Teks Halaman:
Oleh: Ramdan Nugraha
Alam semesta adalah teka-teki yang paling rumit untuk
dikaji meski sebagian kelompok mengklaim bahwa penciptaan manusia dengan segala
unsurnya tetap menjadi yang paling kompleks. Fenomena alam semesta selalu
berubah setiap detiknya seperti apa yang pernah saya dengar dari salah seorang
akademisi bahwa satu-satunya hal yang abadi di dunia ini adalah perubahan.
Lucy dan
Probabilitas Manusia Unggul
Bila anda pernah menonton film yang disutradarai oleh Luc Besson berjudul “Lucy” yang sekaligus menjadi nama tokoh
utama film ini yang diperankan oleh Scarlett
Johansson (2014), anda akan mendapatkan semacam cerita fantasi yang bisa
diterima nalar logis karena skenario film sengaja dibuat sedemikian rupa agar
bisa dicerna dengan akal manusia sebagaimana film science fiction pada umumnya. Yang menarik dari film ini adalah tentang
kapasitas otak manusia yang bisa digunakan secara maksimal sampai pada tingkat
100%. Manusia umum seperti kita yang hidup saat ini rata-rata menggunakan
kapasitas otak hanya sampai 10% saja. Meski dengan kapasitas otak 10% ini,
manusia sudah mampu meciptakan banyak hal luar biasa seperti handphone, pesawat, drone, satelit, dan temuan fantastik lainnya. Lalu bagaimana
apabila kita mampu upgrade otak kita
sampai pada kapasitas 100%? Tidak terbayangkan bahwa Lucy, tokoh utama dalam
film ini bisa mengendalikan dirinya sendiri untuk levitasi (melawan gravitasi bumi) yang konon para Wali Songo pun
sering mempraktikkannya dulu. Lebih jauh lagi, Lucy bisa mengendalikan orang
lain untuk tidak bergerak atau bahkan mengarahkan orang lain mengikuti apa yang
ia perintahkan seperti para pelaku hipnotis namun dengan tingkatan yang jauh lebih
fantastis.

Data Daftar:
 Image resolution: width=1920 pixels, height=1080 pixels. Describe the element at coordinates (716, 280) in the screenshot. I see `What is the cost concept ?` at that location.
--
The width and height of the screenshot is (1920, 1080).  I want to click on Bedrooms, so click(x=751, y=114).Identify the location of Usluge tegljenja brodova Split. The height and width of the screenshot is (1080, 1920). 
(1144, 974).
==
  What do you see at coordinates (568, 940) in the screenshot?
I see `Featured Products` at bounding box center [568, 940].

Tugas Diberikan: Lanjutkan tulisan tentang film Lucy dan kapasitas otak manusia, dimulai setelah kalimat terakhirnya.

Jawaban Tertulis:
Yang paling menakjubkan dan yang membuat saya “ragu tapi
optimis” adalah teleportasi dan time-travelling. Bila anda akrab dengan
kisah para Sunan atau Wali, teleportasi bukanlah hal yang langka untuk dibahas.
Seperti beberapa Wali Songo yang hanya menutup mata di suatu tempat kemudian
membuka mata di tempat lain. Ilmu ini dikenal dengan ilmu laduni dalam dunia mistisisme agama Islam. Atau bila harus lebih
jauh, perjalanan Rasulullah Muhammad ke Sidratul Muntaha yang secara klasik dan
turun temurun dijelaskan hanya pada batas keyakinan transendental yang mungkin
saja suatu saat bisa dijelaskan secara ilmiah.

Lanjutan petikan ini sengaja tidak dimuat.